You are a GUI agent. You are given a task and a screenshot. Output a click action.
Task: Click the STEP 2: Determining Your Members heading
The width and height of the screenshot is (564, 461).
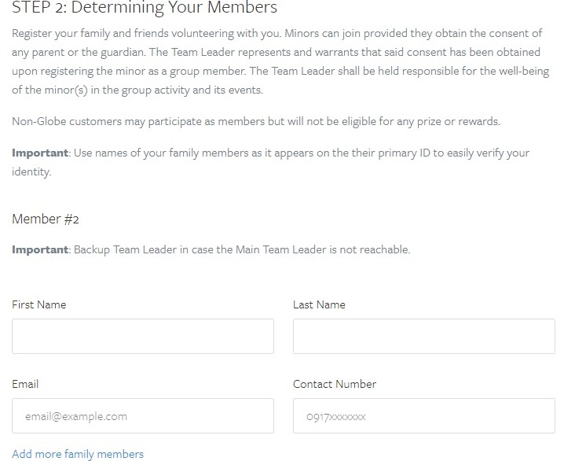(x=145, y=7)
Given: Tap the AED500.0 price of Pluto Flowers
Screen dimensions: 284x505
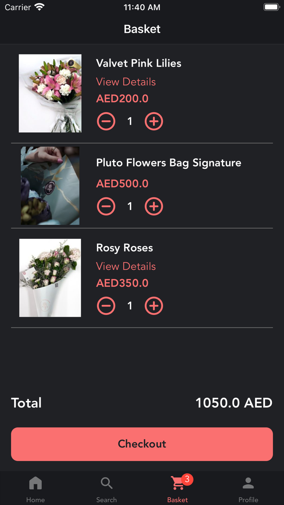Looking at the screenshot, I should click(x=122, y=183).
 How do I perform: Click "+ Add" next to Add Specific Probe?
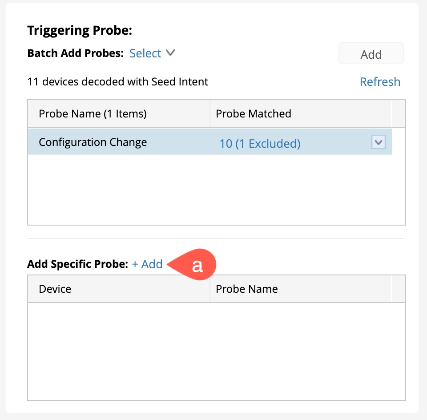[147, 264]
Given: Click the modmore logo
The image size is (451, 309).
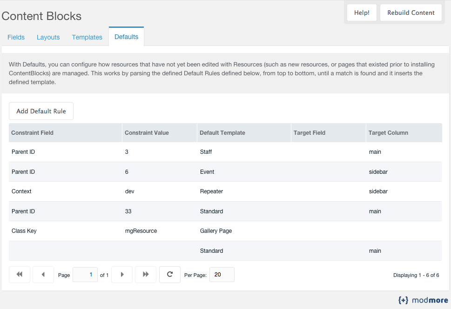Looking at the screenshot, I should (423, 300).
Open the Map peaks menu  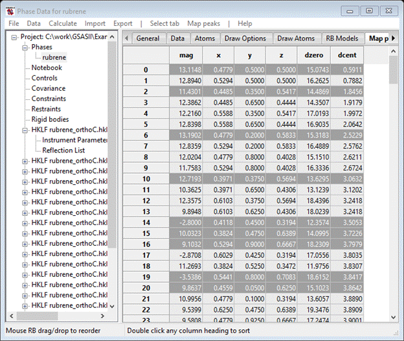204,23
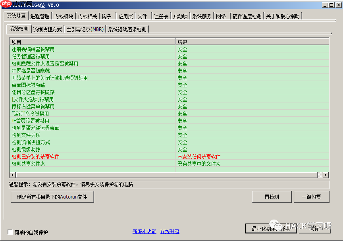
Task: Click 删除所有根目录下的Autorun文件 button
Action: pyautogui.click(x=52, y=197)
=-=-=-=-=
### To do:
The required output is an exact copy of the lines from the start of the material above through the line containing "Given: Tap the", inclusive, with no pictures in it.

### Response area:
You are a GUI agent. You are given a task and a screenshot. Output a click action.
Task: Click the STEP 2: Determining Your Members heading
The width and height of the screenshot is (564, 461).
(x=145, y=7)
Given: Tap the AED500.0 price of Pluto Flowers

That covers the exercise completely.